Due to several political reasons, there are less ships on the water to save the drowning people. Nevertheless there are still several NGOs who try to save people from drowning. One of them is Seawatch who is in operation since 2015. Seawatch got a big ship which is equipped well to search and rescue (SAR) missions for people in distress on the sea. Due to limited sight based on the curvature of the earth and limited speed on the water they can only cover about 100 km²/hour. This is not a lot, as the area they need to observe is about 100000 km² large.

Seawatch 3 SAR Ship

To cover larger areas, they also got a plane, the Moonbird, to search the sea. By flying at high altitudes and high speed they can cover around 6000 km² per flight.

Moonbird SAR Plane

As the plane is not always available and takes hours to arrive from Malta, they are in need for additional ways to observe large areas at sea.

SearchWing – Autonomous Drone

By building lowcost longrange drones, which get launched onship, we can enlarge the observation area around NGO ships. Using the drones and embedded image recognition, we autonomously find refugee boats on the sea and send this information to the rescue vessels.

SearchWing SAR Drone

Due to difficulty to transmit huge data (like full images) from the drone back to the ship, we need to run the image processing on the plane. Only small images of the detected boats will be send to the ship. At the ship a human operator will be in the loop of the process to double check the images and coordinate the rescue.

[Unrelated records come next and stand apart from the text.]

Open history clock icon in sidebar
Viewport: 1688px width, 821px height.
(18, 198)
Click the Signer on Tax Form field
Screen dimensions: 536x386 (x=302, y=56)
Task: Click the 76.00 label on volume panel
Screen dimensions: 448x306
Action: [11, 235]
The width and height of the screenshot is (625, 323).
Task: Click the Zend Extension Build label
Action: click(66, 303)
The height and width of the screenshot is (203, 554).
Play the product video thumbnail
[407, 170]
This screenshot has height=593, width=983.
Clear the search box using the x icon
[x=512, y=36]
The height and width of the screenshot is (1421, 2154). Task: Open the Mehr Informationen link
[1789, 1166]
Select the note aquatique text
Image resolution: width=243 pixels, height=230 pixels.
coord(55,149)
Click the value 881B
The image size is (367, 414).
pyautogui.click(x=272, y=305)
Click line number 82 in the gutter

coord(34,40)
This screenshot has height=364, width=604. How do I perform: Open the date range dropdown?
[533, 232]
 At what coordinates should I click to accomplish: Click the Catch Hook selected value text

The current state of the hardware can be found over here: https://www.hs-augsburg.de/searchwing/?page_id=187

Requirements for the image processing platform

The embedded image processing hardware platform got a few requirements:

  • Processing should be fast enough to not exceed 3 seconds.
    • If the drone is flying over a boat with 50 km/h, we can see it about 35 seconds at ideal conditions. Nevertheless there are lots of situations where we can see boats for a shorter amount of time. To lower the probability to miss a ship we have to be able to detect it multiple times to validate the detection.
  • Little power usage.
    • The avaliable power on the drone is very limited. Thus we need a very efficient processing unit to not waste any power which is needed to run the motor of the drone.

The detection algorithms needs to fulfill a few requirements which result from problem we want to solve.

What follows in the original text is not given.